Recorded 1/26/14 by Mark Linsenmayer with Stanley Martin, Sean Webb, and Yannick Kilberger as a follow-up to PEL ep. 87.
The novel Nausea gives perhaps a more vivid picture than his straight-up philosophy writings of what existentialism feels like. The narrator feels the raw existence of his surroundings: “existence which unceasingly renewed itself and which was never born” (p. 132). What seems to happen is that while ordinarily we see objects as meaningful, e.g. as tools, as decoration, as things with history and often purpose, we can set that aside and see things instead as brute and meaningless. We can’t handle that, aren’t meant to handle that, and so instead of this being a machine-like, unemotional way of experiencing things, it is intolerably icky.

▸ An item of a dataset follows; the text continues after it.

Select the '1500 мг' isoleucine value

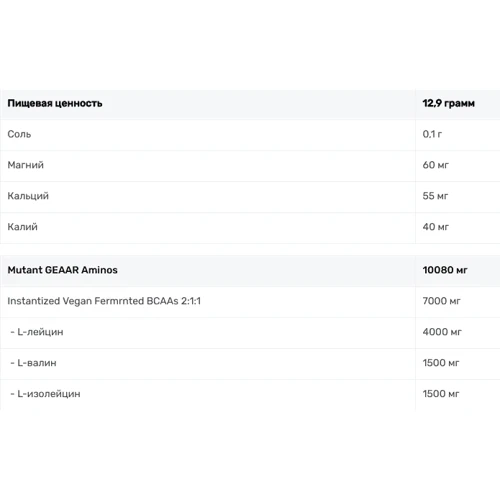[x=441, y=394]
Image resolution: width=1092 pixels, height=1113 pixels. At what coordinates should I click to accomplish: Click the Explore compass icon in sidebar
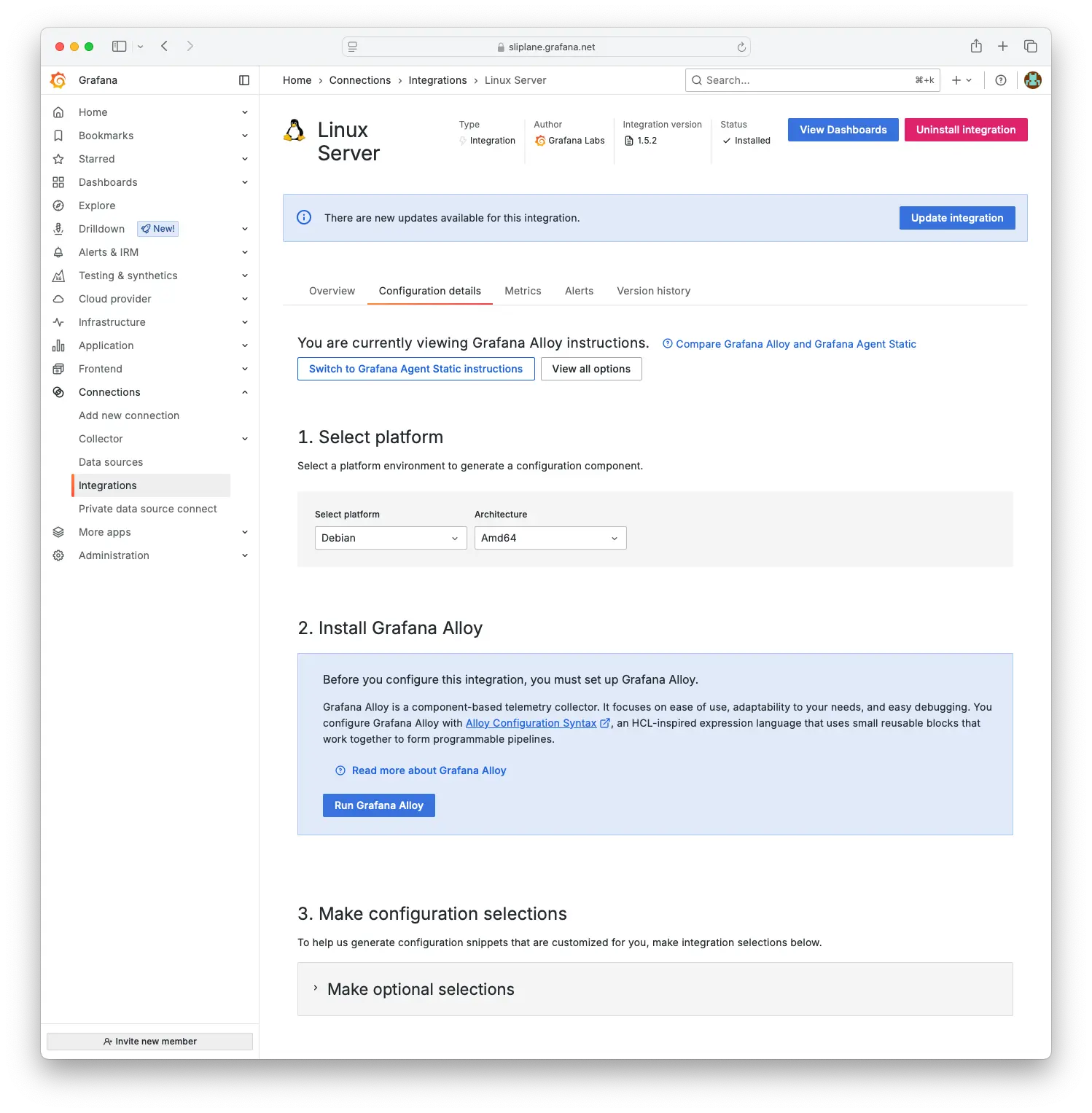[x=58, y=206]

In this discussion, we try to figure out what the narrator's deal is, kvetch about the experience of reading this pretty but basically plotless exercise, and read a lot of quotes. Fun was had by all.
Not School is a way for PEL Citizens to read a text collaboratively and talk about it on exclusive online forums and/or on recordings like this one. Warning: Unlike regular PEL episodes, these recordings are largely unedited and feature participants who may be new to philosophy and are using crummy microphones. You'll get a good idea of what the reading is about, but we provide no other guarantees re. the quality of this discussion.